WORK ITEM
From the material below, reproduce exactly the stretch of lines that begins with the line holding "Image resolution: width=510" and ends with the line holding "the information note", skipping the pictures.

DATA FOR THIS TASK

%%

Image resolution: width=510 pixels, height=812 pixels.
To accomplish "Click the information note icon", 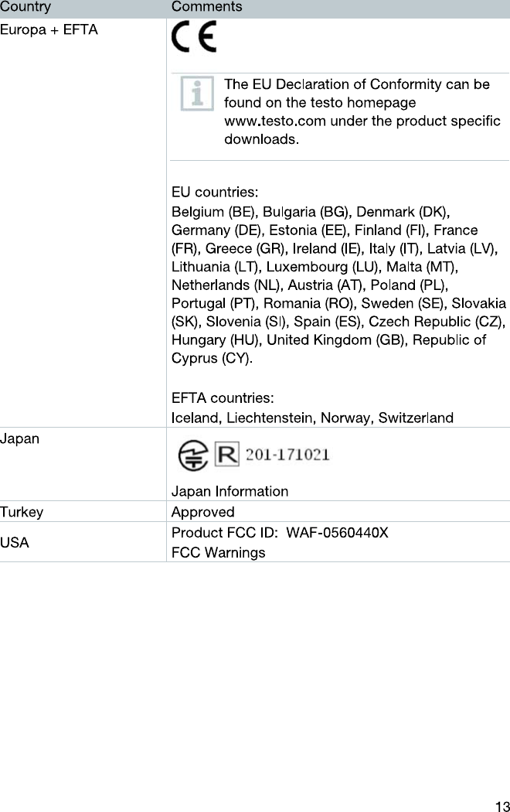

%%
%%

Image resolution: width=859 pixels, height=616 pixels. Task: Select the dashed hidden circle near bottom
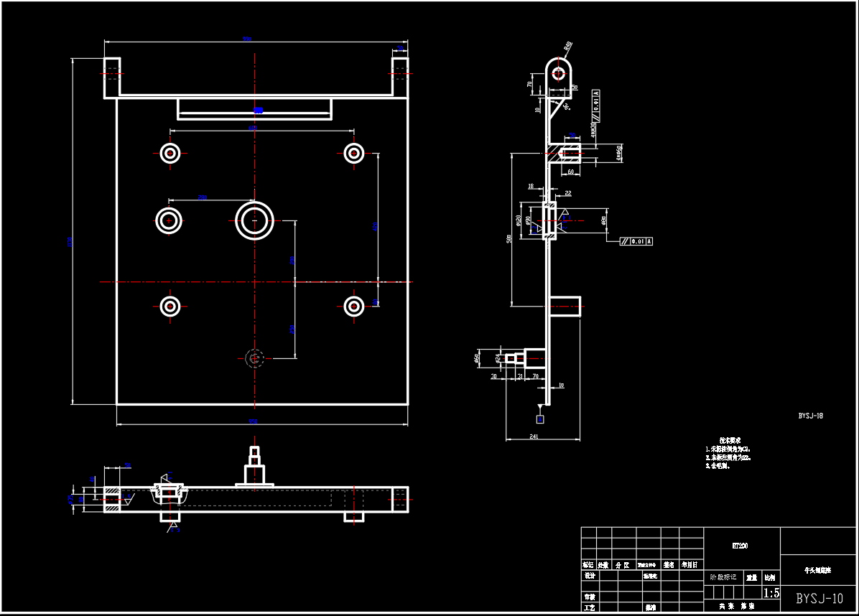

%%
%%

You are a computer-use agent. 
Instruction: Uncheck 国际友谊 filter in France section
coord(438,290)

%%

TASK ANSWER
Image resolution: width=510 pixels, height=812 pixels.
To accomplish "Click the information note icon", 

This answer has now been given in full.